Given text »
__________________________________________________
We're currently using a VM on Windows and it's a lot slower than the native
linux build (which is expected).
We're looking into getting a dedicated build server for our team (basically a
self-build tower PC). Any suggestions what to put in that build to get the most
out of it?

Currently we're looking at a big Ryzen, 64G of RAM and one or multiple SSDs on a
"consumer grade" board like the X570.
Drop all virtualization and go for Linux on bare metal. Then make sure there
is enough(tm) physical RAM for each CPU thread. For a "big Ryzen" the 64G of RAM
sounds
too little. I'd go higher there, but it all depends what kind of project
is being compiled.

I would also setup CPU, RAM, disk IO and network IO monitoring on the build
machines
and review and monitor the build times and results when the project evolves.
There are
times when most CPUs will be idling and there will be times when IO to disk is
happening even when RAM is available. Linux kernel can be tuned to avoid disk IO
if
RAM is still available for example.
What Mikko said is excellent advice.

I'd recommend NVMe drives if you can. My build machine has two large
M.2 NVMe drives, one is used for the working directory and the other
for sstate, downloads and source checkouts to make the best use of the
available bandwidth. I find that XFS is a better fit than ext4 when
you've got fast drives and highly parallel I/O workloads.
__________________________________________________
Data lines »
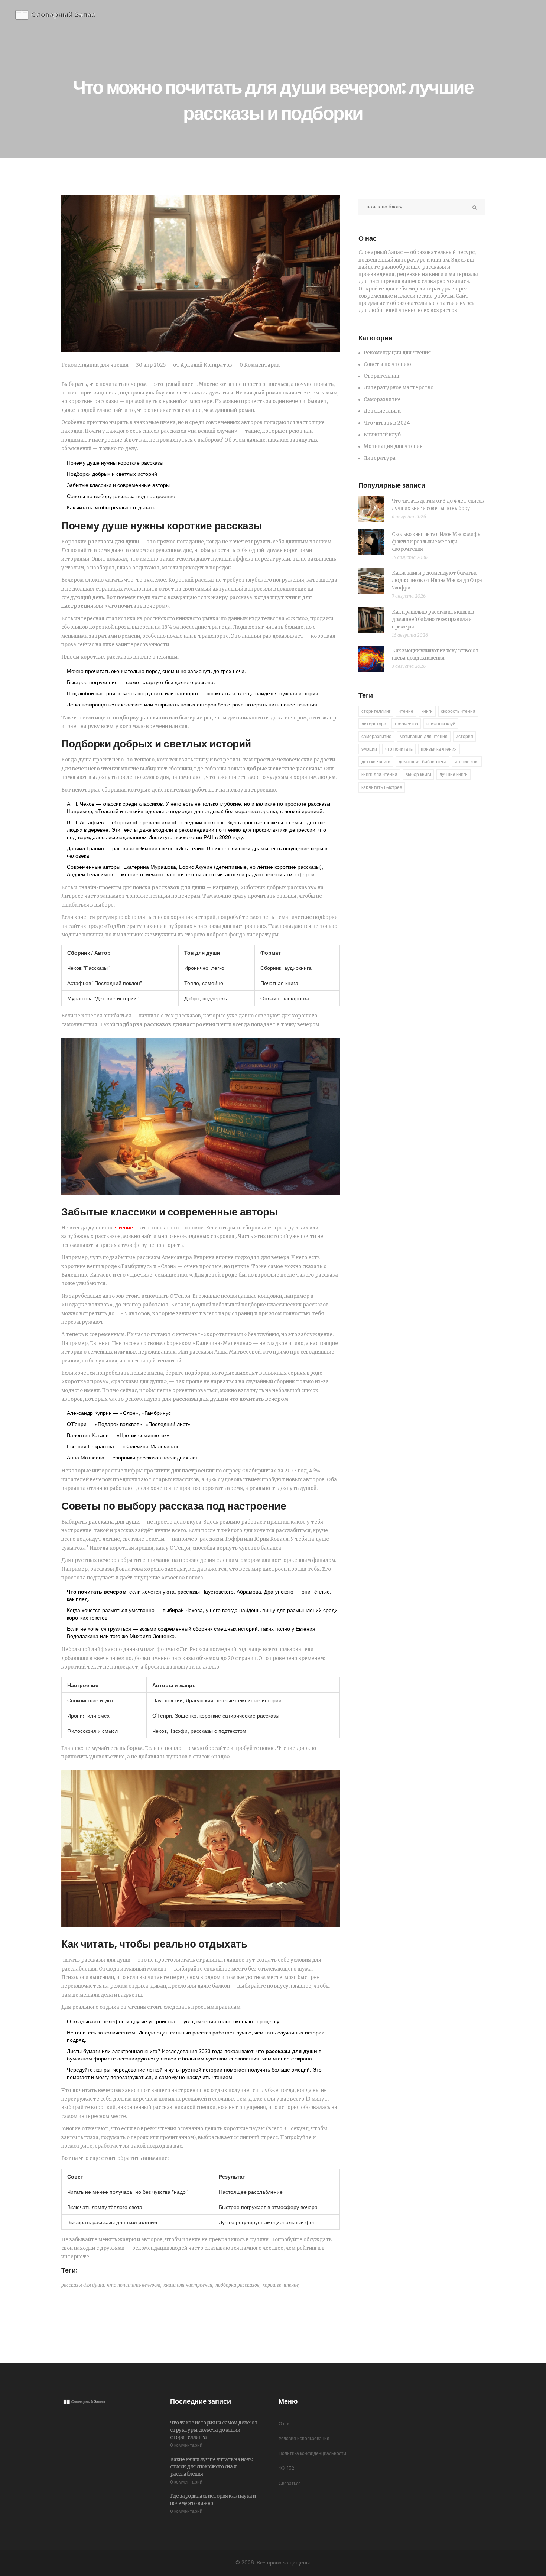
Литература (380, 458)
__________________________________________________
Directive »
Answer these questions from the build server thread:
(a) Which board is named as an example of a "consumer grade" board?
(b) How many M.2 NVMe drives does the build machine described in the thread have?
(c) Which filesystem is called a better fit than ext4 for fast drives and highly parallel I/O workloads?

Solved exercise »
(a) The X570
(b) Two
(c) XFS